Corales and Punta Espada are among five other golf courses around the Dominican Republic’s coastline with oceanside holes. Eight holes of the Jack Nicklaus-designed Punta Espada course play next to the sea, while 13 of its 18 holes have ocean views. Not only that, Punta Espada is this month celebrating its retention, for the eight consecutive year, of the #1 golf course ranking in GolfWeek’s Best of the Caribbean & Mexico list.

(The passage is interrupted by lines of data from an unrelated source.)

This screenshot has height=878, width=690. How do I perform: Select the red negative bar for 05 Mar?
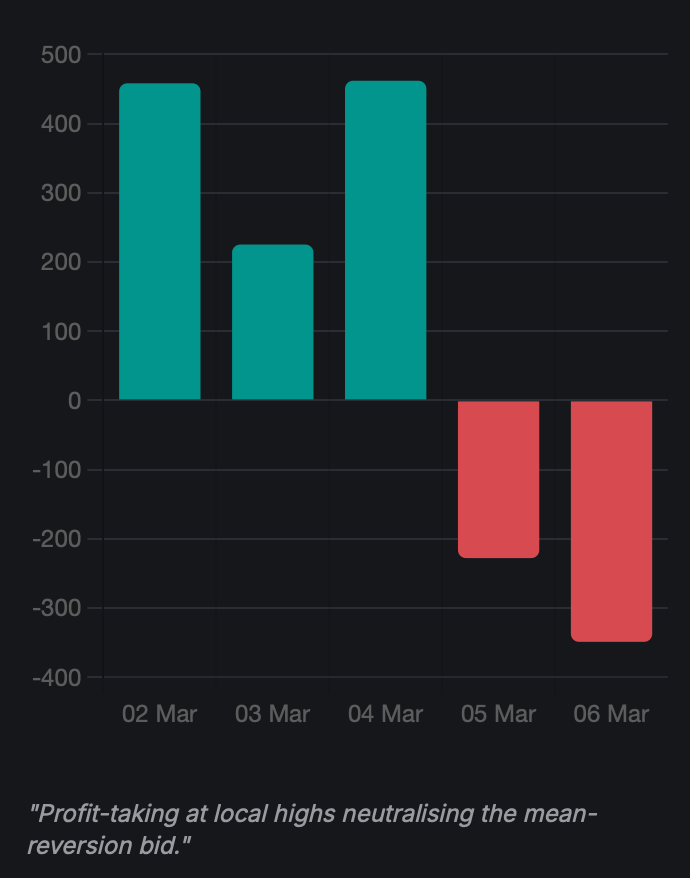click(x=499, y=479)
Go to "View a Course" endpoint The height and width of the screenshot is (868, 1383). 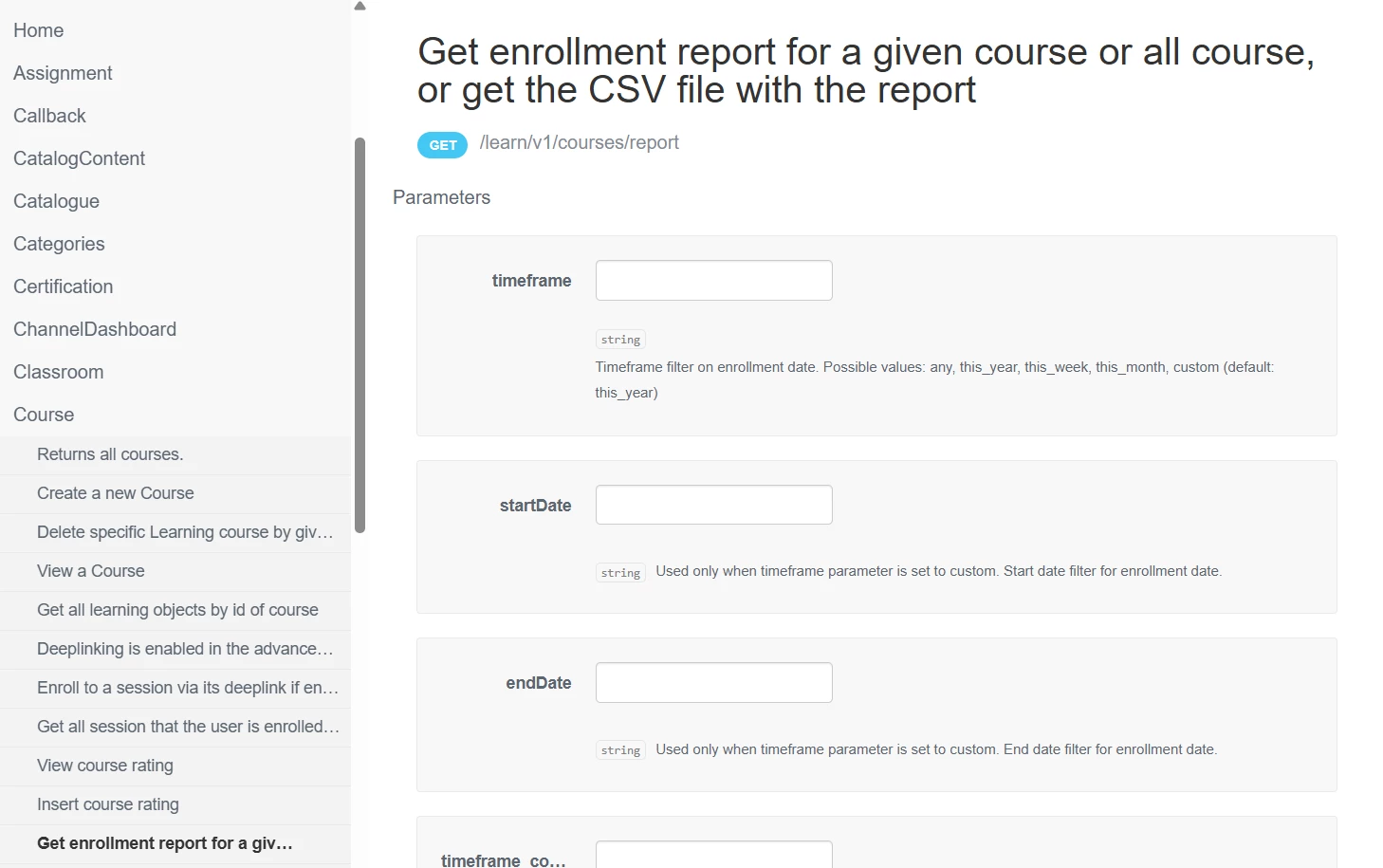[91, 571]
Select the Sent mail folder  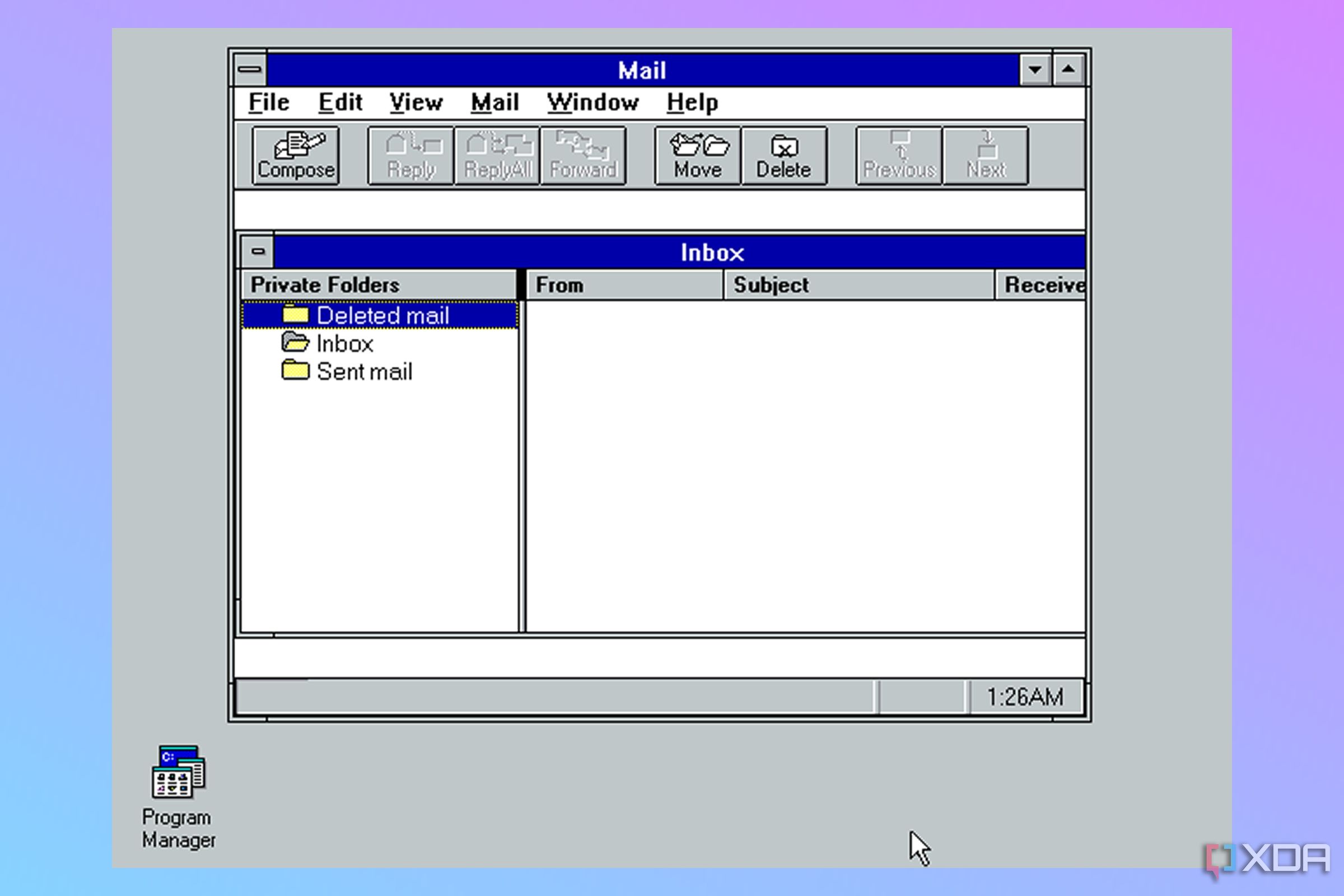point(363,371)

A Tom Fazio design, Corales boasts one of golf’s most magnificent finishes, the last three holes being called the Devil’s Elbow and culminating in a striking, U-shaped 18th that plays around a narrow, bluff-edged bay. Its 18 holes include 12 with sea views and four on the ocean. Of neighboring La Cana’s 27 holes, golfers can see the ocean from 14, with four also playing right by the water, including the closing two holes of its Arrecife course.


Opened in 1971 and renovated in 2005, Teeth of the Dog is one of four Pete Dye’s designs at the Casa de Campo resort at La Romana on the southeast coast, and was the first Dominican Republic course to use the sea to dramatic effect, putting it on the global golfing map. Its name derives from the jagged rock formations jutting into the Caribbean on which Dye placed tees and greens. Three of its four par-3 holes play over waves to the greens. In total, it has seven holes next to the sea and 11 with ocean views. Sister course Dye Fore, partly set on cliffs skirting the Chavón River valley, has 13 holes with Caribbean views.

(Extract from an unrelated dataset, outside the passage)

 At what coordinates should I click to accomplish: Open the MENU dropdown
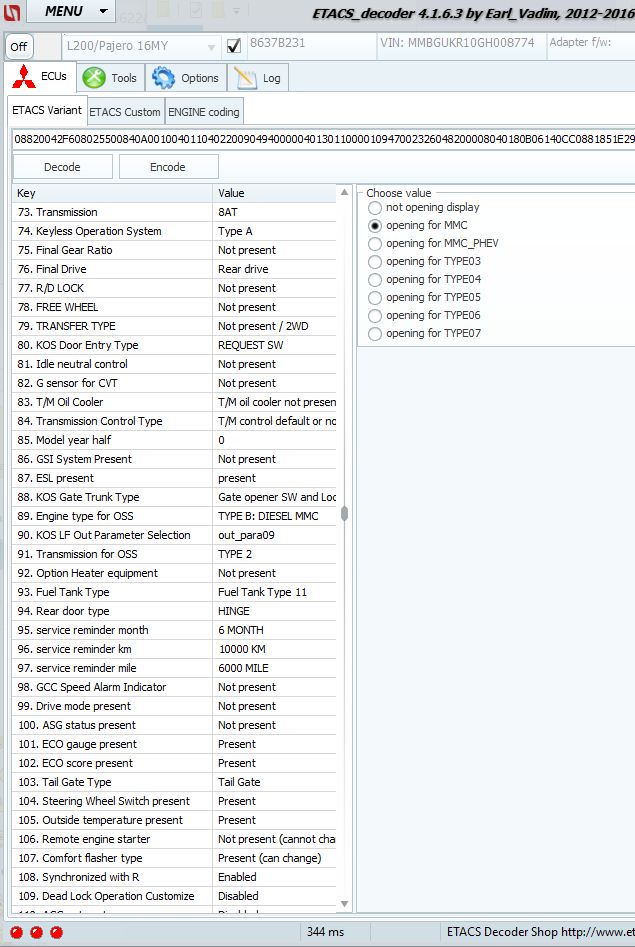(x=70, y=12)
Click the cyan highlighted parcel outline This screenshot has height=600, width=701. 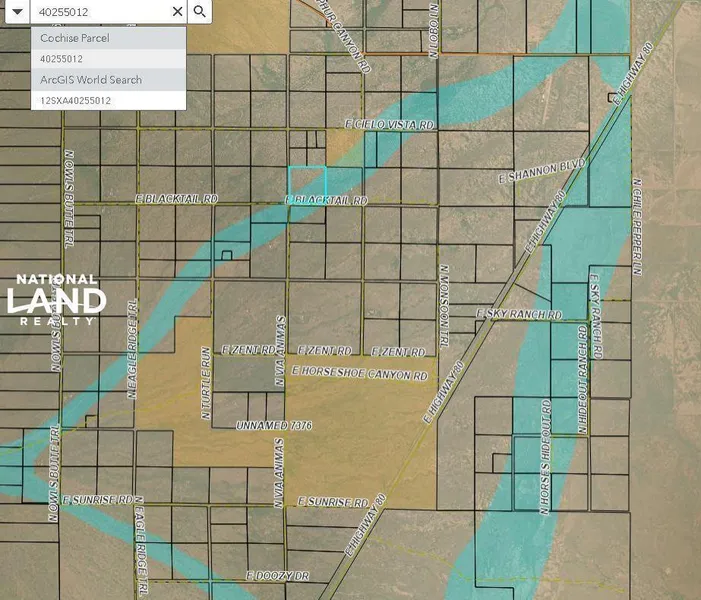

You can also drink in the Dominican Republic’s glorious seascapes while sipping local specialties after a long and hard-fought round with your golfing buddies, chilling out with a drink at the 19th hole. The country has some great 19th hole locations to help you relax, nowhere more so than La Cana’s grand Golf & Beach Club, magnificently positioned overlooking a white-sand beach and the blue Caribbean. The clubhouse bars of Punta Espada and Corales also offer great beach and sea views.

If you prefer a change of scenery, try one of the 12 courses perfectly set up for visiting golfers inland. They include The Lakes Barceló Golf Course, with 25 lakes set within a mangrove forest, the Nicklaus Design layout at the Hard Rock Golf Club at Cana Bay, where pink flamingos resident on a lake by the 18th green add a splash of color, and the Gary Player-designed Guavaberry Golf & Country Club course, 30 minutes from capital Santo Domingo’s airport, bordering a tropical forest and nature preserve and lined by stately Corozo palm trees. Several have island greens for those who really don’t want to get away from water!